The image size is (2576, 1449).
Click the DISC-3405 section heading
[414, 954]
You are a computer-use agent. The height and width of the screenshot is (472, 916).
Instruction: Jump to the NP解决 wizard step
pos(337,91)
--------------------------------------------------
The exercise:
Copy out, word for word, the stretch of the data from the line containing "You are a computer-use" through the end of the data.

Response to this task:
You are a computer-use agent. The height and width of the screenshot is (472, 916).
Instruction: Jump to the NP解决 wizard step
pos(337,91)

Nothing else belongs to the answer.